Endocytic proteins are partitioned at the edge of the clathrin lattice in mammalian cells.

作者信息

Sochacki Kem A, Dickey Andrea M, Strub Marie-Paule, Taraska Justin W

机构信息

National Heart, Lung, and Blood Institute, National Institutes of Health, Bethesda, Maryland 20892, USA.

出版信息

Nat Cell Biol. 2017 Apr;19(4):352-361. doi: 10.1038/ncb3498. Epub 2017 Mar 27.

DOI:10.1038/ncb3498
PMID:28346440
原文链接:https://pmc.ncbi.nlm.nih.gov/articles/PMC7509982/
Abstract

Dozens of proteins capture, polymerize and reshape the clathrin lattice during clathrin-mediated endocytosis (CME). How or if this ensemble of proteins is organized in relation to the clathrin coat is unknown. Here, we map key molecules involved in CME at the nanoscale using correlative super-resolution light and transmission electron microscopy. We localize 19 different endocytic proteins (amphiphysin1, AP2, β2-arrestin, CALM, clathrin, DAB2, dynamin2, EPS15, epsin1, epsin2, FCHO2, HIP1R, intersectin, NECAP, SNX9, stonin2, syndapin2, transferrin receptor, VAMP2) on thousands of individual clathrin structures, generating a comprehensive molecular architecture of endocytosis with nanoscale precision.

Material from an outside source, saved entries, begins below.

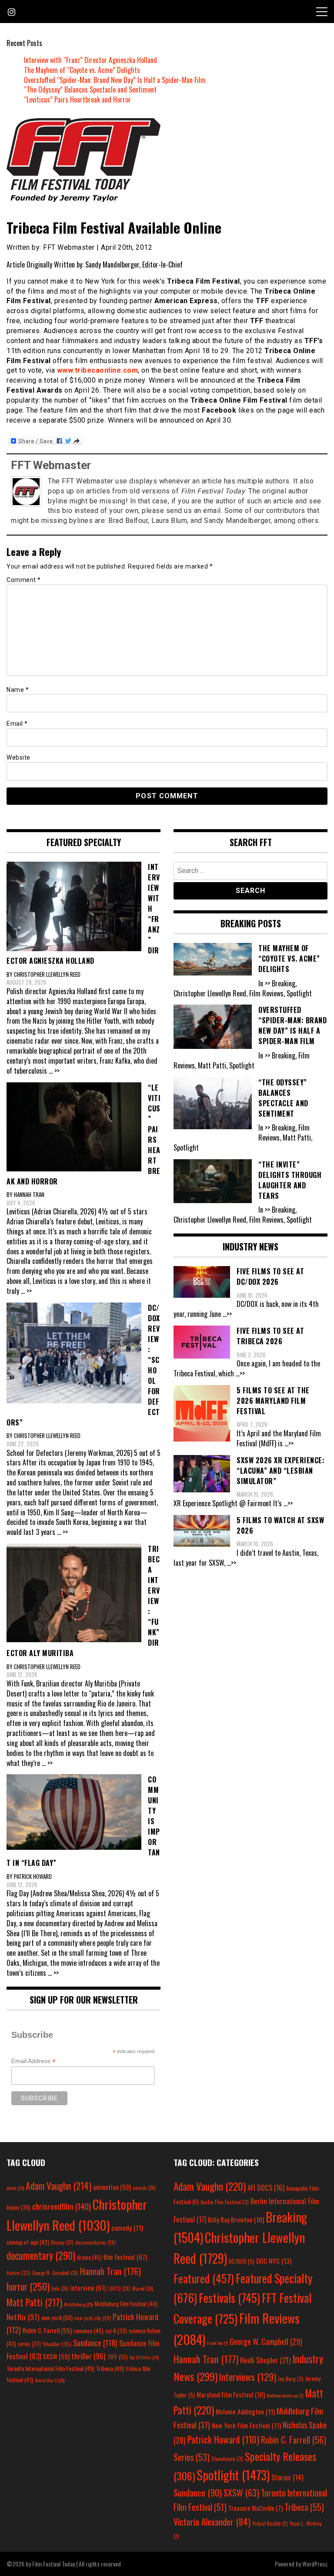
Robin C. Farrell (47, 2330)
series (29, 2344)
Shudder (57, 2344)
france (18, 2272)
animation (112, 2187)
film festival (125, 2257)
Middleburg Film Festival (125, 2303)
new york (57, 2317)
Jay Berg (291, 2378)
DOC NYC (273, 2260)
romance (88, 2330)
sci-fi (116, 2331)
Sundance (95, 2342)
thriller (88, 2355)
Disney (62, 2242)
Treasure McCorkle (255, 2508)
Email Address (33, 2061)
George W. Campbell (55, 2272)
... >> (54, 1070)
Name (18, 689)
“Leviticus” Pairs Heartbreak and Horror (77, 99)
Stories (287, 2477)
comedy (127, 2227)
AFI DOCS (265, 2187)
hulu (59, 2288)
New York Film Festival (246, 2425)
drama (89, 2257)
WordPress (314, 2563)
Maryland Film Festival (231, 2394)
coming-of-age (28, 2242)
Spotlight (233, 2475)
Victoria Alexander (212, 2521)
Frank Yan (217, 2342)
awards (144, 2187)
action (15, 2187)
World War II (49, 2380)
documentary (41, 2255)
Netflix (23, 2316)
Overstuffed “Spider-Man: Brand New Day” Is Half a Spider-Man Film (115, 80)
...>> (227, 1314)
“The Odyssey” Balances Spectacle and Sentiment (90, 89)
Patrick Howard (223, 2439)
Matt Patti (34, 2302)
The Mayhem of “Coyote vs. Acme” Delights (82, 70)
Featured (204, 2278)
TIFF (117, 2356)
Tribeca (110, 2368)
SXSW (56, 2356)
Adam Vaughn (58, 2185)
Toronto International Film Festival (50, 2368)
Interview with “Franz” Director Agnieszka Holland (90, 60)
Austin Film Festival (224, 2202)
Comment (24, 579)
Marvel (143, 2288)
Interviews (247, 2377)
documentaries (95, 2242)
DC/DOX (241, 2261)
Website (18, 757)
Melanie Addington (245, 2411)
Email (17, 723)
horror (28, 2286)
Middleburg (78, 2304)
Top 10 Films (144, 2357)
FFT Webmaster (51, 465)
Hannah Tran (110, 2271)
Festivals (229, 2297)
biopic (18, 2207)
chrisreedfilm (61, 2206)
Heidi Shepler (265, 2359)
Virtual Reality (270, 2523)
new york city (92, 2317)
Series (192, 2457)
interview (88, 2287)
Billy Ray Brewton (236, 2219)
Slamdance (227, 2458)
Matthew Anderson (285, 2395)
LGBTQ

We discover that endocytic proteins distribute into distinct spatial zones in relation to the edge of the clathrin lattice. The presence or concentrations of proteins within these zones vary at distinct stages of organelle development. We propose that endocytosis is driven by the recruitment, reorganization and loss of proteins within these partitioned nanoscale zones.

摘要

在网格蛋白介导的内吞作用(CME)过程中,数十种蛋白质捕获、聚合并重塑网格蛋白晶格。目前尚不清楚这组蛋白质是如何组织的,或者它们与网格蛋白包被之间是否存在关联。在这里,我们使用相关超分辨率光学显微镜和透射电子显微镜在纳米尺度上绘制了参与CME的关键分子图谱。我们在数千个单独的网格蛋白结构上定位了19种不同的内吞蛋白(发动蛋白1、衔接蛋白AP2、β2-抑制蛋白、钙网蛋白、网格蛋白、Disabled-2蛋白、发动蛋白2、表皮生长因子受体底物-15、epsin1、epsin2、FCH结构域蛋白2、亨廷顿相互作用蛋白1相关蛋白、交叉蛋白、N-乙基马来酰亚胺敏感因子附着蛋白受体相关蛋白、分选衔接蛋白9、Stonin 2、syndapin2、转铁蛋白受体、囊泡相关膜蛋白2),以纳米级精度生成了内吞作用的全面分子结构。我们发现,内吞蛋白相对于网格蛋白晶格的边缘分布在不同的空间区域。在细胞器发育的不同阶段,这些区域内蛋白质的存在或浓度各不相同。我们提出,内吞作用是由这些分隔的纳米级区域内蛋白质的募集、重组和缺失驱动的。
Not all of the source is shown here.